═══ Available records

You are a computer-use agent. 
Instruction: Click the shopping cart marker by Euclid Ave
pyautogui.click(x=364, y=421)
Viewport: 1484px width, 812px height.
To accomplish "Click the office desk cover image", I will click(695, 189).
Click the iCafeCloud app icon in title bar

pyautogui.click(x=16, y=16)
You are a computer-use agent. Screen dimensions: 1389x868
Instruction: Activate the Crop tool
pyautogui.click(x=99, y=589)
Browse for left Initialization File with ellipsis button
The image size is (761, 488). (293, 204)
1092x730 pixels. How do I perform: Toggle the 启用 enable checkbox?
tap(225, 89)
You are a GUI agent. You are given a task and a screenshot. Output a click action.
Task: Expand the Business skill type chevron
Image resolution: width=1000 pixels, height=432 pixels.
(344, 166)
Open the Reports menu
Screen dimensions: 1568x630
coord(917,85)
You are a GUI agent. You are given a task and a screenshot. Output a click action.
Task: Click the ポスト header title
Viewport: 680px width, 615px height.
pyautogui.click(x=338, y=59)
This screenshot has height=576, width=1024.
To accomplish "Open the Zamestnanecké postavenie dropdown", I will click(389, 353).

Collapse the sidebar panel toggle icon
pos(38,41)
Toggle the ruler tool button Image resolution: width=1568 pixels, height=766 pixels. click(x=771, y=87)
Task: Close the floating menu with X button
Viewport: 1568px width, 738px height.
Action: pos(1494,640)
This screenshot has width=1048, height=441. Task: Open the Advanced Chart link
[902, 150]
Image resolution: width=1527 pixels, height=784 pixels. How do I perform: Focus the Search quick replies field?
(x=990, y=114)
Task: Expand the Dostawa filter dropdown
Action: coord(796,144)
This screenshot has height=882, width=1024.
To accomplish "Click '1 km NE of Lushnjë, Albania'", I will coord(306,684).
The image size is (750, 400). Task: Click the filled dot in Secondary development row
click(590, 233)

══════

Your instructions: Output every line of the items above as a numbered list, leaving out the blank lines.

Exercise output:
1. You are a computer-use agent. 
2. Instruction: Click the shopping cart marker by Euclid Ave
3. pyautogui.click(x=364, y=421)
4. Viewport: 1484px width, 812px height.
5. To accomplish "Click the office desk cover image", I will click(695, 189).
6. Click the iCafeCloud app icon in title bar
7. pyautogui.click(x=16, y=16)
8. You are a computer-use agent. Screen dimensions: 1389x868
9. Instruction: Activate the Crop tool
10. pyautogui.click(x=99, y=589)
11. Browse for left Initialization File with ellipsis button
12. The image size is (761, 488). (293, 204)
13. 1092x730 pixels. How do I perform: Toggle the 启用 enable checkbox?
14. tap(225, 89)
15. You are a GUI agent. You are given a task and a screenshot. Output a click action.
16. Task: Expand the Business skill type chevron
17. Image resolution: width=1000 pixels, height=432 pixels.
18. (344, 166)
19. Open the Reports menu
20. Screen dimensions: 1568x630
21. coord(917,85)
22. You are a GUI agent. You are given a task and a screenshot. Output a click action.
23. Task: Click the ポスト header title
24. Viewport: 680px width, 615px height.
25. pyautogui.click(x=338, y=59)
26. This screenshot has height=576, width=1024.
27. To accomplish "Open the Zamestnanecké postavenie dropdown", I will click(389, 353).
28. Collapse the sidebar panel toggle icon
29. pos(38,41)
30. Toggle the ruler tool button Image resolution: width=1568 pixels, height=766 pixels. click(x=771, y=87)
31. Task: Close the floating menu with X button
32. Viewport: 1568px width, 738px height.
33. Action: pos(1494,640)
34. This screenshot has width=1048, height=441. Task: Open the Advanced Chart link
35. [902, 150]
36. Image resolution: width=1527 pixels, height=784 pixels. How do I perform: Focus the Search quick replies field?
37. (x=990, y=114)
38. Task: Expand the Dostawa filter dropdown
39. Action: coord(796,144)
40. This screenshot has height=882, width=1024.
41. To accomplish "Click '1 km NE of Lushnjë, Albania'", I will coord(306,684).
42. The image size is (750, 400). Task: Click the filled dot in Secondary development row
43. click(590, 233)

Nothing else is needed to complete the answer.